Lorsque parurent dans Le Nouvel Observateur les entretiens de Sartre avec son secrétaire, Boutang en fut presque scandalisé. Non que le contenu lui déplût, bien au contraire. Mais il s’interrogeait sur la nature du désaveu que Sartre s’infligeait à lui-même. Cette conversion était-elle entachée d’opportunisme ? Il faut se souvenir que Boutang était aussi l’auteur d’un essai sans concession dont le titre à lui seul - Sartre est-il possédé ? - montre à quel point l’opposition intellectuelle était frontale avec le directeur des Temps modernes. Il paraissait presque impossible de reconnaître pareille volte-face. Je l’admettais pour ma part, convaincu qu’il s’était passé quelque chose de singulier avec ce personnage atypique qu’était Pierre-Victor. Incroyable paradoxe qu’imposait la démarche qui mettait Sartre et Boutang dans une proximité intellectuelle improbable. C’était bien le signe d’un changement d’époque, auquel la plupart ne comprenaient rien. Ils ne savaient pas que Levinas s’était félicité que l’auteur de l’Ontologie du secret lui succédât à la chaire de métaphysique de la Sorbonne, alors même que Jacques Derrida prenait la tête d’une cabale pour s’opposer à l’arrivée du maurrassien. Décidément, il n’y avait plus rien à comprendre. Comment aurait-on pu deviner que Boutang, lecteur de la Bible, proche depuis toujours de la pensée de Martin Buber, allait se retrouver naturellement plus proche de l’ancien chef de la Gauche prolétarienne que tous les représentants patentés du gauchisme intellectuel ! J’avais pu observer dans le studio de France Culture avec quelle sympathie les deux hommes s’étaient reconnus... C’est dire que l’essai que publie Rémi Soulié ne constitue nullement un ovni dans un ciel interdit. Il s’inscrit dans un renouvellement radical des problématiques amorcé à la suite de 1968 et qui est infiniment plus intéressant que toutes les logorrhées libertaires qu’on continue à déverser à chaque anniversaire.
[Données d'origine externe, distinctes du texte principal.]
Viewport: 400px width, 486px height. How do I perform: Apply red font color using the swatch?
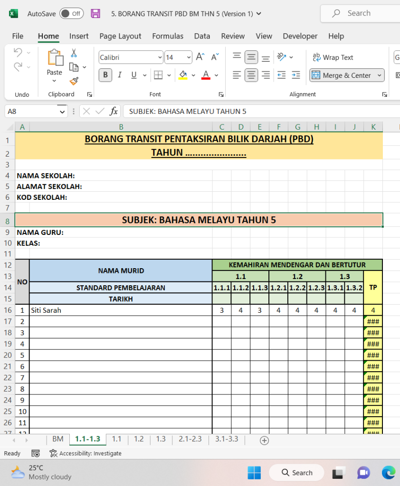[x=205, y=75]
Mais cette révolution silencieuse, ne signifie nullement qu’un Rémi Soulié, continuateur du courant « boutangien » ; se retrouve complètement et simplement à l’aise dans la yeshiva de Benny Lévy. Il y a tout de même un désaccord de taille entre le juif religieux et celui qui déclare d’emblée, « j’appartiens (du moins, je l’espère) à la Sainte-Église catholique, apostolique et romaine et, comme la mère du pauvre pécheur François Villon dans cet admirable poème que nous récitions à Collobrières avec mon maître Pierre Boutang, en cette foi, je veux vivre et mourir. » Il ne s’agit nullement, de s’engager dans on ne sait quel bricolage politico-religieux au nom d’un judéo-christianisme mal compris. D’ailleurs, Benny Lévy se dresse avec ses charges redoutables, qui reprennent un contentieux bimillénaire, sévèrement réactualisé. L’interminable procès fait à Paul de Tarse se poursuit : « Saint Paul pulvérise les quatre différences bibliques irréductibles selon la tradition rabbinique - masculin, féminin ; lettre, esprit ; Israël, nations ; créateur, créatures - préparant la voie, Jean-Baptiste qui s’ignore, au déferlement de la vague - nihiliste - qui sourd de l’océan sans fond de la dissemblance : la spiritualisation prélude à la symbolisation, à l’universalité de la quelconque ou extensive (apostolique) - vide - et préside au retour du paganisme (l’Incarnation du Médiateur abolissant la transcendance). etc. etc.. »

C’est dire combien l’explication est sérieuse. Elle n’en reste pas moins presque tendre, l’opposition se situant dans un champ commun, où les thèses appellent leurs antithèses pour déboucher éventuellement sur des hypothèses fécondes, qui sans être directement conciliatrices, sont significatives d’une solidarité de fond. Une solidarité qui n’abolit nullement les dissemblances, mais permet de mieux comprendre pourquoi on est à la fois profondément d’accord et profondément en désaccord. L’opposition commune au nihilisme et à ce qu’il y a de plus pernicieux dans la doxa contemporaine s’affirme, et ainsi les équivoques sont levées. Il ne s’agit nullement de se retrouver sur un universel facile. Certains défis anthropologiques ressortent mieux, et peut-être aussi certaines apories politiques. Aucun barrage, toutefois, ne saurait nous détourner d’une réflexion qui est au cœur même de notre situation et de notre condition d’héritiers en ce siècle.